Chiara e Sua Santità Atenagora furono coraggiosi “apripista” nella via del dialogo ecumenico e lo fecero con grande libertà e coraggio ma, soprattutto, con un cuore capace d’amare e di “fare” il primo passo, non attendendo quello altrui; questa è vera fraternità.

Chiara e il Patriarca Atenagora – nel loro impegno per l’unità dei cristiani – rimangono due maestri e testimoni o – come abbiamo detto –  due “capolavori” di Dio, pienamente riusciti e sgorgati, per grazia, dal Suo cuore; insomma, due modelli da seguire.

Il dialogo ecumenico è lo spazio spirituale privilegiato in cui hanno manifestato la loro testimonianza. In tale cammino Chiara e Sua Santità Atenagora sono stati mossi dalla carità che ama, dalla fede che crede, dalla speranza che non viene meno e dalla virtù cristiana della fortezza che sa affrontare incomprensioni e ostacoli.

Il dialogo ecumenico non è finalizzato a tracciare nuovi confini fra le confessioni e neanche solo a sfumare le espressioni teologiche – certo, tale paziente lavoro serve… – ma il cammino ecumenico s’intraprende e, soprattutto, si prosegue se nel cuore facciamo posto al Signore Gesù.

Sì, costruiamo l’unità fra i cristiani quando si vive più intensamente – personalmente ed ecclesialmente – la comune appartenenza a Gesù, ossia se si coglie la ricchezza del battesimo – segno reale dell’Amore del Padre – che tutti ci rende fratelli in Gesù Cristo, il Signore. Il dono del battesimo – messo al centro della vita cristiana – è, quindi, la forza che neanche il peccato riesce a distruggere.

Grazie al battesimo noi cristiani comunichiamo realmente, nonostante la nostra storia segnata purtroppo da gravi incomprensioni, da gesti fortemente divisivi e da sanguinose guerre.

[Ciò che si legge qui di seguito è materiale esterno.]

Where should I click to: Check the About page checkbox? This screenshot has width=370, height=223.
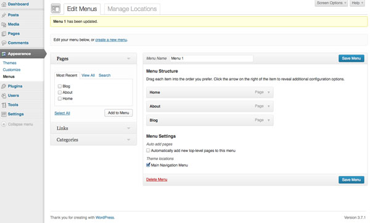[x=60, y=92]
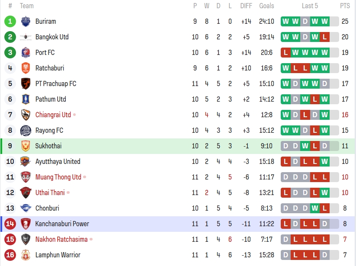Image resolution: width=356 pixels, height=266 pixels.
Task: Click the green rank 1 position badge
Action: (10, 21)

In tal modo, la nostra storia due volte millenaria ci sta innanzi nella sua drammaticità che, tuttavia, non deve farci dimenticare come la grazia di Dio sia la vera e realissima forza che opera nella storia; certo, poi sono gli uomini e le donne che – interpellati – devono collaborare, in modo libero, al progetto di Dio.

Chiara Lubich e il Patriarca Atenagora hanno avuto grande attenzione e vero rispetto nei confronti della storia ma, nello stesso tempo, hanno saputo ascoltare il sussurro lieve e forte della voce di Dio che, non tutti, riescono a percepire e a far propria.

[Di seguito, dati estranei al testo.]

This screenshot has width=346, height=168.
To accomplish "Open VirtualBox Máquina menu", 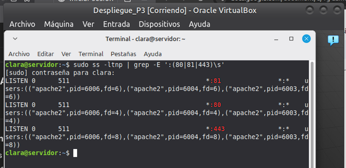I will (59, 24).
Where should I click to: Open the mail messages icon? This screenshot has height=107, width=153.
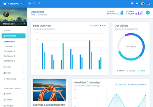(137, 3)
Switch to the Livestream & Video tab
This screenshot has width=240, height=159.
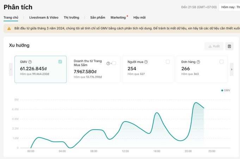coord(44,17)
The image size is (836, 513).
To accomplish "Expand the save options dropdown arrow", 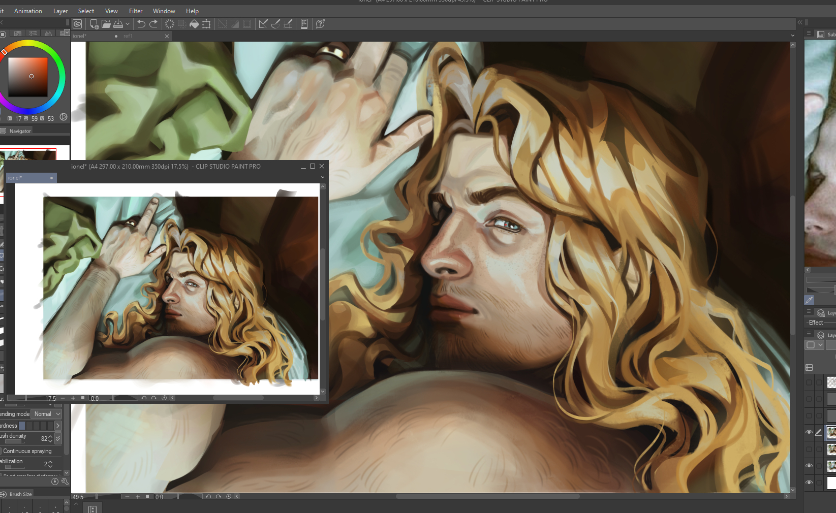I will point(128,24).
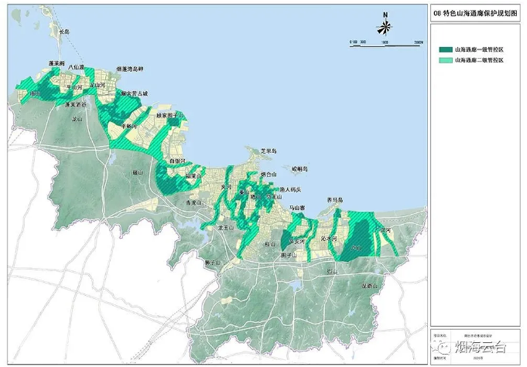Click the 马山寨 map label

[x=299, y=208]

Chiara e Sua Santità Atenagora si sono posti dinanzi alla storia leggendovi in profondità i segni di Dio e la sua presenza; questo è lo spirito profetico che segna uomini e donne di buona volontà e che permette loro di aprire strade nuove.

Così – per usare le parole di Benedetto XVI al momento dell’elezione – questi due “umili operai della vigna del Signore”, fra loro simili ma anche così diversi, soffrivano per le fratture che laceravano da secoli la cristianità.

Per comprendere ciò che univa Chiara e il Patriarca Atenagora, al di là delle mie parole, preferisco servirmi della breve testimonianza di Chiara che ci riporta all’incontro con Atenagora, il 13 giugno 1967 a Istanbul, avvenuto su richiesta del Patriarca Atenagora cui era giunta notizia dell’impegno ecumenico del Movimento dei Focolari: «…Mi ha accolto – scrive Chiara – come se mi avesse sempre conosciuto: “L’aspettavo!”, ha esclamato, e ha voluto che gli narrassi i contatti del Movimento con luterani e anglicani. “È una grande cosa conoscersi ha commentato: siamo vissuti isolati, senza avere fratelli, senza avere sorelle, per molti secoli, come orfani! I primi dieci secoli del cristianesimo sono stati per i dogmi e per l’organizzazione della chiesa. Nei dieci secoli seguenti abbiamo avuti gli scismi, la divisione. La terza epoca è quella dell’amore”» (Michele Zanucchi (a cura di), Attualità, 2013, pag. 38).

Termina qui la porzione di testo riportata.